» Problem requirements
From first line to last, the records below are to be duplicated exactly.

[Saved data entries]
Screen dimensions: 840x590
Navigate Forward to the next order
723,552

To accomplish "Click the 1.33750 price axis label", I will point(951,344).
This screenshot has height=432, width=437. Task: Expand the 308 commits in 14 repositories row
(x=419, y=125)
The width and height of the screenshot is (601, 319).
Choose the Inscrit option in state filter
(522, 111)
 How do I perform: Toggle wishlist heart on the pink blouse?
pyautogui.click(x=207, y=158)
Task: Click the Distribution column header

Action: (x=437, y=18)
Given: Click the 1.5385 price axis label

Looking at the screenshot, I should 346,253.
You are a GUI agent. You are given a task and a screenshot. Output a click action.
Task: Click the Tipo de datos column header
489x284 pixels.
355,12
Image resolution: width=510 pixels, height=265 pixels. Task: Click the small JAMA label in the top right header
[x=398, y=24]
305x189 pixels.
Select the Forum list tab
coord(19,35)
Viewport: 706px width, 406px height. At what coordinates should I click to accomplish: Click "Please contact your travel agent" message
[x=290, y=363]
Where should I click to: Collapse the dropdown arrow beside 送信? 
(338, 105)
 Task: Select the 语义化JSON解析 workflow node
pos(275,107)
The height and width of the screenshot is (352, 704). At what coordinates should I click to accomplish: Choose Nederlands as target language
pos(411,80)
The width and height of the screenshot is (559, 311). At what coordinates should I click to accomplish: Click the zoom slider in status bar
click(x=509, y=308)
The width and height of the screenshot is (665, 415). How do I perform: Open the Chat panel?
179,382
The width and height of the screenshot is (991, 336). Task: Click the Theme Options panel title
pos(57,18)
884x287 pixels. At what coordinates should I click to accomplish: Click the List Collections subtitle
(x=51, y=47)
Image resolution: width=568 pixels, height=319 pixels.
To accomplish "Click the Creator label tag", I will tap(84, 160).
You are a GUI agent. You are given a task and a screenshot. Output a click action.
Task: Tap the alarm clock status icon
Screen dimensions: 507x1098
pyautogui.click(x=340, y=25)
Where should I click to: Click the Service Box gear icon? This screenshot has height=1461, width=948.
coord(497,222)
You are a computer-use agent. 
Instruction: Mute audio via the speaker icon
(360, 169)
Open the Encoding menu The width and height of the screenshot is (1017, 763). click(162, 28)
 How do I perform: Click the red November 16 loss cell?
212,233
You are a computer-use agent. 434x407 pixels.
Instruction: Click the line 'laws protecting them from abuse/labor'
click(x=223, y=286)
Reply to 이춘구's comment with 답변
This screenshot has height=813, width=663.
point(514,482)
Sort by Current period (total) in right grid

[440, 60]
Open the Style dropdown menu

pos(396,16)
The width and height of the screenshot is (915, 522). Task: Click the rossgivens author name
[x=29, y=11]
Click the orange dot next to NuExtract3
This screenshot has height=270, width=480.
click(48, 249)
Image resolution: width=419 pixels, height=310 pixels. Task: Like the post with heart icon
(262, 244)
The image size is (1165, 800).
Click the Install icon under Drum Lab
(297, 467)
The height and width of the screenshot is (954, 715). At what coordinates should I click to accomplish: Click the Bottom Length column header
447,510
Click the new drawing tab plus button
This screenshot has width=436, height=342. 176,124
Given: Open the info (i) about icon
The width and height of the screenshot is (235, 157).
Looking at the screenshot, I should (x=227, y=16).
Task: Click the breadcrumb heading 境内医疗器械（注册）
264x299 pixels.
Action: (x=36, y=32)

» Written solution
Screen dimensions: 840x590
Navigate Forward to the next order
723,552

To accomplish "Click the 1.33750 price axis label", I will point(951,344).
This screenshot has height=432, width=437. Task: Expand the 308 commits in 14 repositories row
(x=419, y=125)
The width and height of the screenshot is (601, 319).
Choose the Inscrit option in state filter
(522, 111)
 How do I perform: Toggle wishlist heart on the pink blouse?
pyautogui.click(x=207, y=158)
Task: Click the Distribution column header

Action: (x=437, y=18)
Given: Click the 1.5385 price axis label

Looking at the screenshot, I should 346,253.
You are a GUI agent. You are given a task and a screenshot. Output a click action.
Task: Click the Tipo de datos column header
489x284 pixels.
355,12
Image resolution: width=510 pixels, height=265 pixels. Task: Click the small JAMA label in the top right header
[x=398, y=24]
305x189 pixels.
Select the Forum list tab
coord(19,35)
Viewport: 706px width, 406px height. At what coordinates should I click to accomplish: Click "Please contact your travel agent" message
[x=290, y=363]
Where should I click to: Collapse the dropdown arrow beside 送信? 
(338, 105)
 Task: Select the 语义化JSON解析 workflow node
pos(275,107)
The height and width of the screenshot is (352, 704). At what coordinates should I click to accomplish: Choose Nederlands as target language
pos(411,80)
The width and height of the screenshot is (559, 311). At what coordinates should I click to accomplish: Click the zoom slider in status bar
click(x=509, y=308)
The width and height of the screenshot is (665, 415). How do I perform: Open the Chat panel?
179,382
The width and height of the screenshot is (991, 336). Task: Click the Theme Options panel title
pos(57,18)
884x287 pixels. At what coordinates should I click to accomplish: Click the List Collections subtitle
(x=51, y=47)
Image resolution: width=568 pixels, height=319 pixels.
To accomplish "Click the Creator label tag", I will tap(84, 160).
You are a GUI agent. You are given a task and a screenshot. Output a click action.
Task: Tap the alarm clock status icon
Screen dimensions: 507x1098
pyautogui.click(x=340, y=25)
Where should I click to: Click the Service Box gear icon? This screenshot has height=1461, width=948.
coord(497,222)
You are a computer-use agent. 
Instruction: Mute audio via the speaker icon
(360, 169)
Open the Encoding menu The width and height of the screenshot is (1017, 763). click(162, 28)
 How do I perform: Click the red November 16 loss cell?
212,233
You are a computer-use agent. 434x407 pixels.
Instruction: Click the line 'laws protecting them from abuse/labor'
click(x=223, y=286)
Reply to 이춘구's comment with 답변
This screenshot has height=813, width=663.
point(514,482)
Sort by Current period (total) in right grid

[440, 60]
Open the Style dropdown menu

pos(396,16)
The width and height of the screenshot is (915, 522). Task: Click the rossgivens author name
[x=29, y=11]
Click the orange dot next to NuExtract3
This screenshot has height=270, width=480.
click(48, 249)
Image resolution: width=419 pixels, height=310 pixels. Task: Like the post with heart icon
(262, 244)
The image size is (1165, 800).
Click the Install icon under Drum Lab
(297, 467)
The height and width of the screenshot is (954, 715). At what coordinates should I click to accomplish: Click the Bottom Length column header
447,510
Click the new drawing tab plus button
This screenshot has width=436, height=342. 176,124
Given: Open the info (i) about icon
The width and height of the screenshot is (235, 157).
Looking at the screenshot, I should (x=227, y=16).
Task: Click the breadcrumb heading 境内医疗器械（注册）
264x299 pixels.
Action: (x=36, y=32)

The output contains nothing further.